= Work to complete =
**a)** In the article on IoT safety, reproduce everything from "The Internet of Things (IoT) in construction and mining is a" down to "profitability and survivability.", switching "game changer" to "turning point".
**b)** Summarize the article on IoT safety in construction and mining in two sentences.

= Document extract =
______________________________

The IoT: Revolutionizing Safety in Construction and Mining

19 April 2017

Workers hate change—no matter what it is. So, getting them to alter how they do things in the workplace is challenging. This resistance to change often reduces the effectiveness of company-wide safety programs and initiatives. But businesses have unearthed a powerful new weapon in their efforts to boost safety in their organizations. The Internet of Things (IoT) in construction and mining is revolutionizing safety management and generating big gains in safety, efficiency, and profitability for companies worldwide.

IOT in Construction

The Internet of Things (IoT) in construction and mining is a game changer. No doubt about it. That’s because it actually gets workers to change their behaviors. Often, the changes are in safety activities and initiatives. That, in turn, boosts the effectiveness of safety whether in a factory or on a job site. Businesses that do that can reduce compensation costs from 20 to 40 percent. And since compensation costs come directly from company’s profits, they also boost profitability and survivability.

That’s great news for construction and mining companies because they employ a lot of contractors and temporary workers. Weak links in many organizations’ safety programs, contractors and temps are more prone to accidents and injuries on job sites than full-time employees. Contingent workers can cost companies thousands (maybe even millions) in direct and indirect worker compensation costs yearly. Overall, injuries, accidents, and illnesses cost the global economy an estimated $1.25 trillion annually.

______________________________

= Information =
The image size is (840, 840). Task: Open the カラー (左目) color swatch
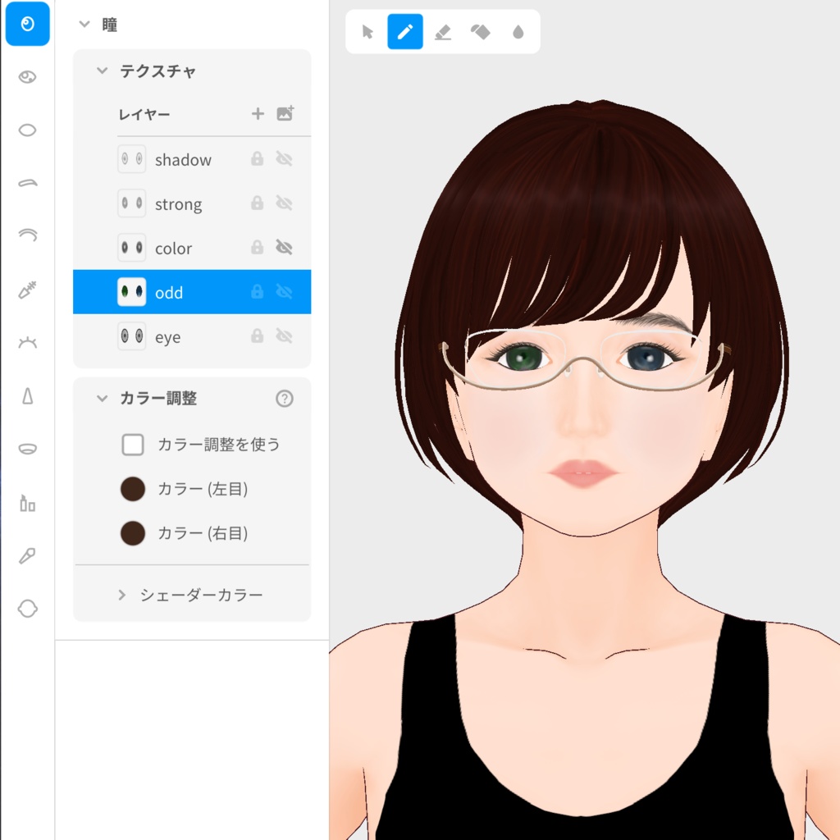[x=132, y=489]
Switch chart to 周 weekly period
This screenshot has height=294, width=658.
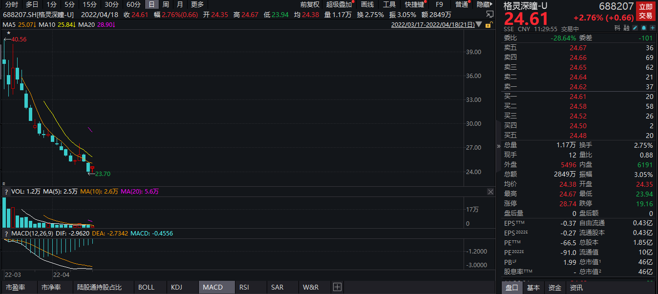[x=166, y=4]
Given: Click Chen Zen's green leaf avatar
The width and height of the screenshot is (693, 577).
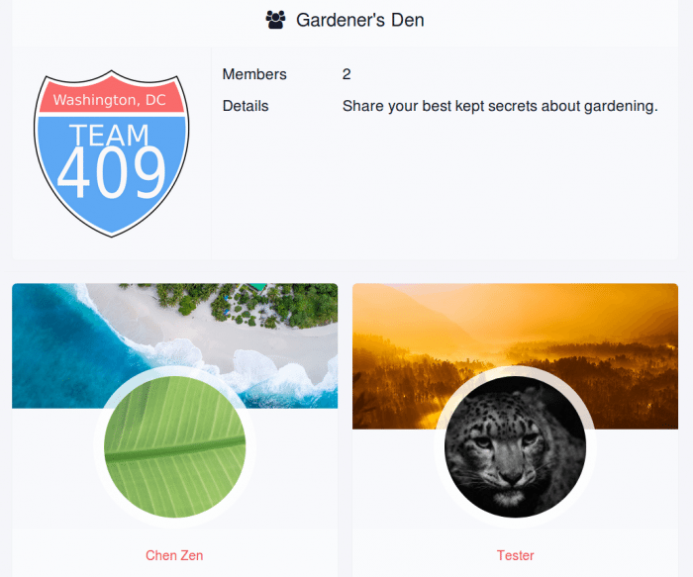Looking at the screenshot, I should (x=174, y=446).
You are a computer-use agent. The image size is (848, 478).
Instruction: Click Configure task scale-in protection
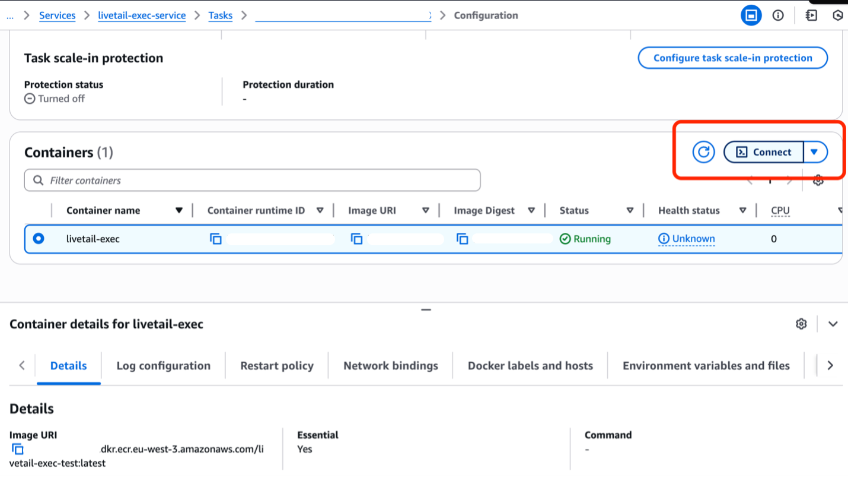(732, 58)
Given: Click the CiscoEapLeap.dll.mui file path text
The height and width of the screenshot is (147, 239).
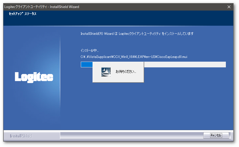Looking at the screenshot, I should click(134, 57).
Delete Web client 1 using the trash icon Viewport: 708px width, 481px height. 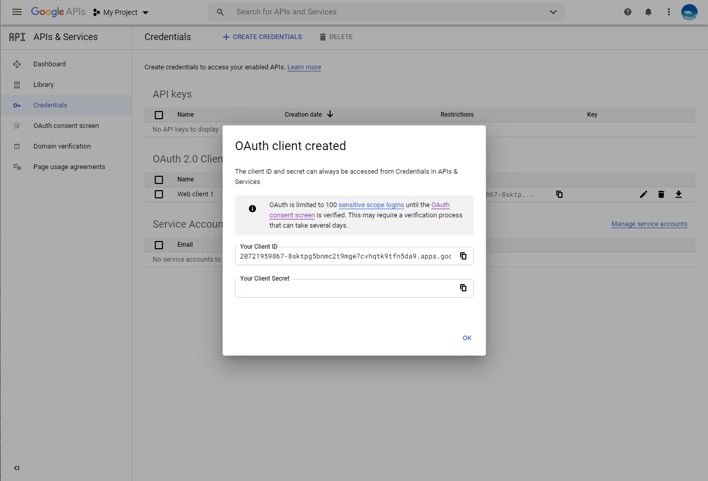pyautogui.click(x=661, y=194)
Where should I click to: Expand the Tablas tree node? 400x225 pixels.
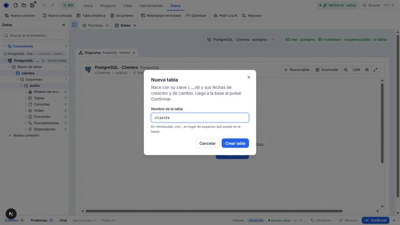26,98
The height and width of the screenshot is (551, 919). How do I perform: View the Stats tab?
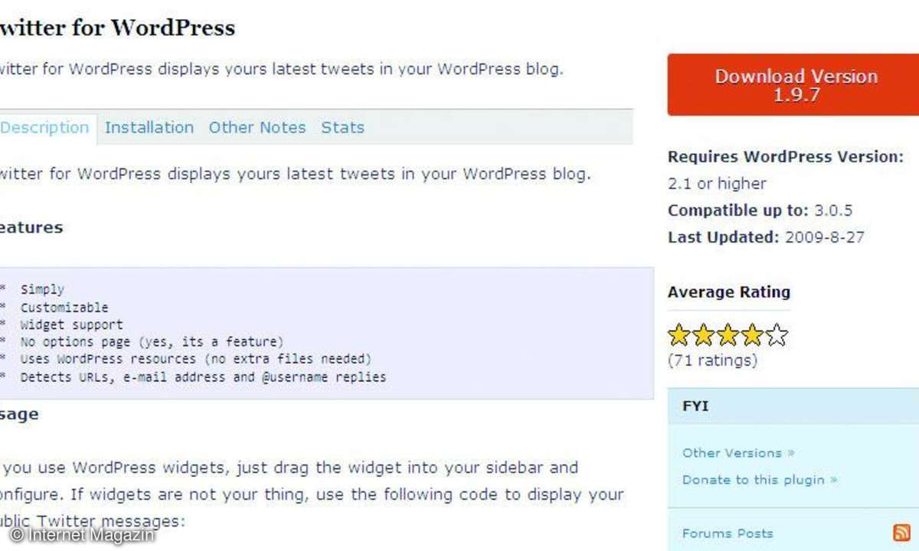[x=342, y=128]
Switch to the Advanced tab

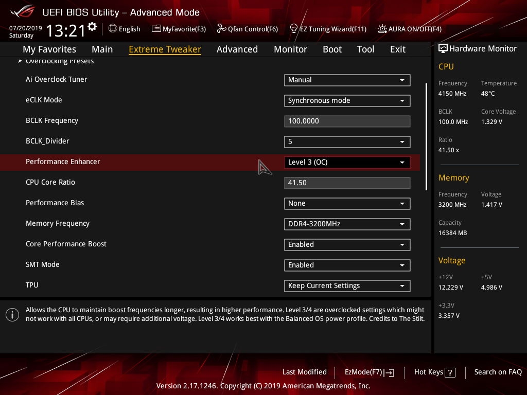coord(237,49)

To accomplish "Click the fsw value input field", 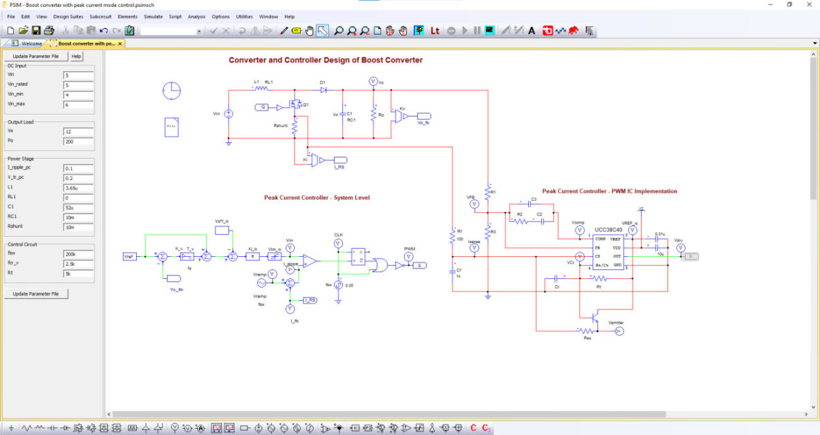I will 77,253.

______________________________

= Task-by-task solutions =
**a)**
The Internet of Things (IoT) in construction and mining is a turning point. No doubt about it. That’s because it actually gets workers to change their behaviors. Often, the changes are in safety activities and initiatives. That, in turn, boosts the effectiveness of safety whether in a factory or on a job site. Businesses that do that can reduce compensation costs from 20 to 40 percent. And since compensation costs come directly from company’s profits, they also boost profitability and survivability.

**b)** The Internet of Things in construction and mining is revolutionizing safety management by getting change-resistant workers to alter their behaviors, which boosts safety effectiveness and can reduce compensation costs by 20 to 40 percent. This benefits construction and mining companies in particular, since they employ many contractors and temporary workers who are more prone to accidents and injuries than full-time employees.